Income Investors Should Know That Silicon Motion Technology Corporation (NASDAQ:SIMO) Goes Ex-Dividend Soon
It looks like Silicon Motion Technology Corporation (NASDAQ:SIMO) is about to go ex-dividend in the next four days. The ex-dividend date is one business day before a company's record date, which is the date on which the company determines which shareholders are entitled to receive a dividend. The ex-dividend date is an important date to be aware of as any purchase of the stock made on or after this date might mean a late settlement that doesn't show on the record date. Meaning, you will need to purchase Silicon Motion Technology's shares before the 8th of May to receive the dividend, which will be paid on the 22nd of May.
The company's upcoming dividend is US$0.4975 a share, following on from the last 12 months, when the company distributed a total of US$2.00 per share to shareholders. Calculating the last year's worth of payments shows that Silicon Motion Technology has a trailing yield of 3.7% on the current share price of US$53.51. Dividends are an important source of income to many shareholders, but the health of the business is crucial to maintaining those dividends. So we need to check whether the dividend payments are covered, and if earnings are growing.

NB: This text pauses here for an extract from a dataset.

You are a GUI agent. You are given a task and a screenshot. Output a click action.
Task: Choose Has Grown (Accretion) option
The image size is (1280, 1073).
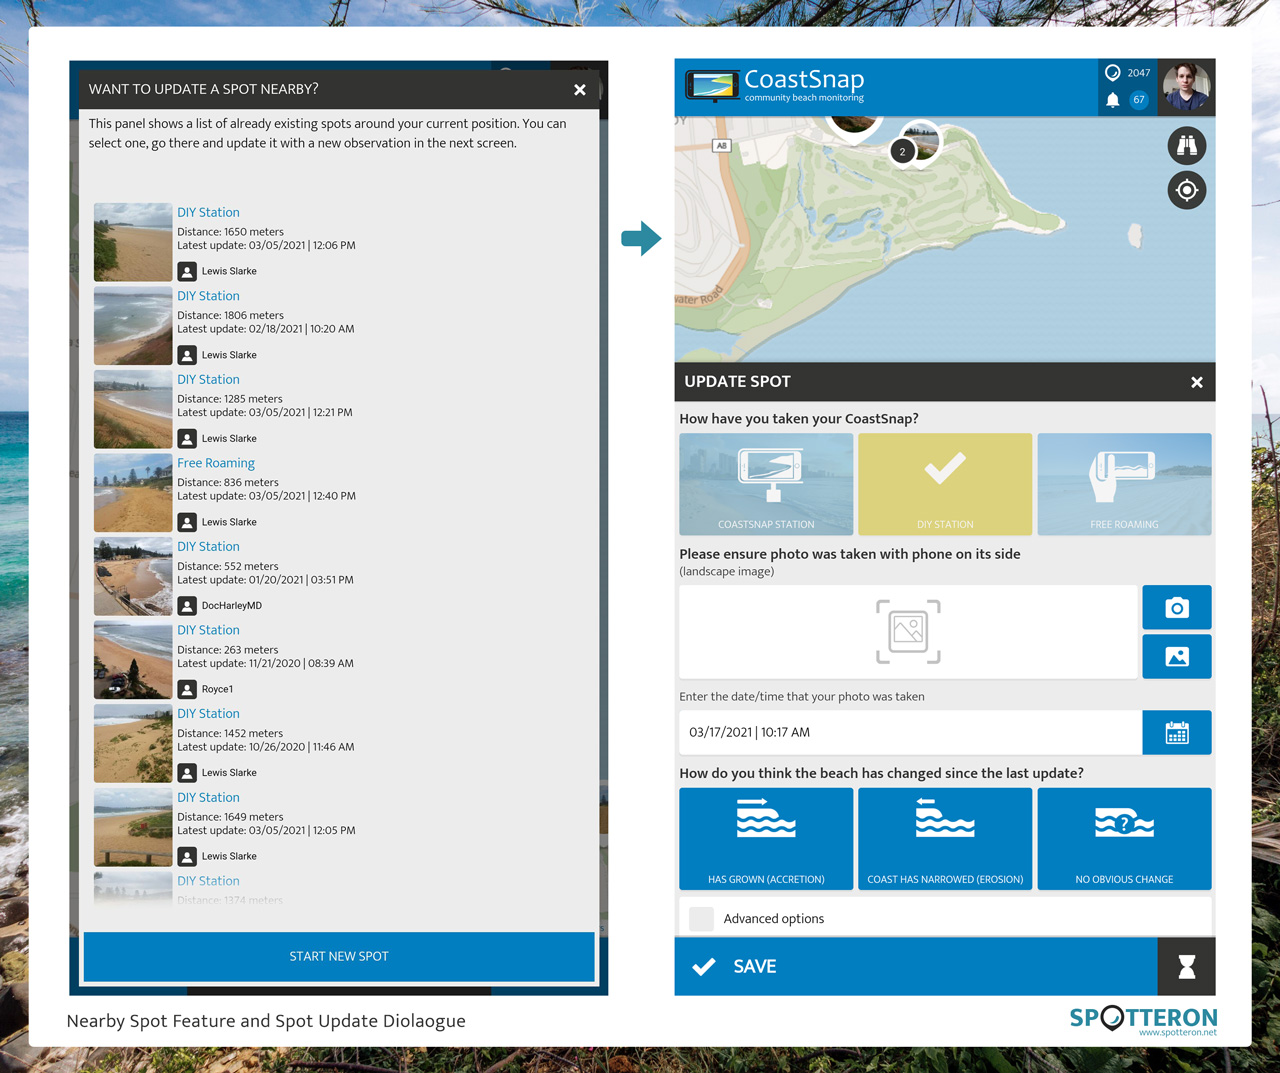tap(766, 838)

If a company pays out more in dividends than it earned, then the dividend might become unsustainable - hardly an ideal situation. Silicon Motion Technology is paying out an acceptable 74% of its profit, a common payout level among most companies. A useful secondary check can be to evaluate whether Silicon Motion Technology generated enough free cash flow to afford its dividend. It paid out 91% of its free cash flow in the form of dividends last year, which is outside the comfort zone for most businesses. Companies usually need cash more than they need earnings - expenses don't pay themselves - so it's not great to see it paying out so much of its cash flow.
While Silicon Motion Technology's dividends were covered by the company's reported profits, cash is somewhat more important, so it's not great to see that the company didn't generate enough cash to pay its dividend. Were this to happen repeatedly, this would be a risk to Silicon Motion Technology's ability to maintain its dividend.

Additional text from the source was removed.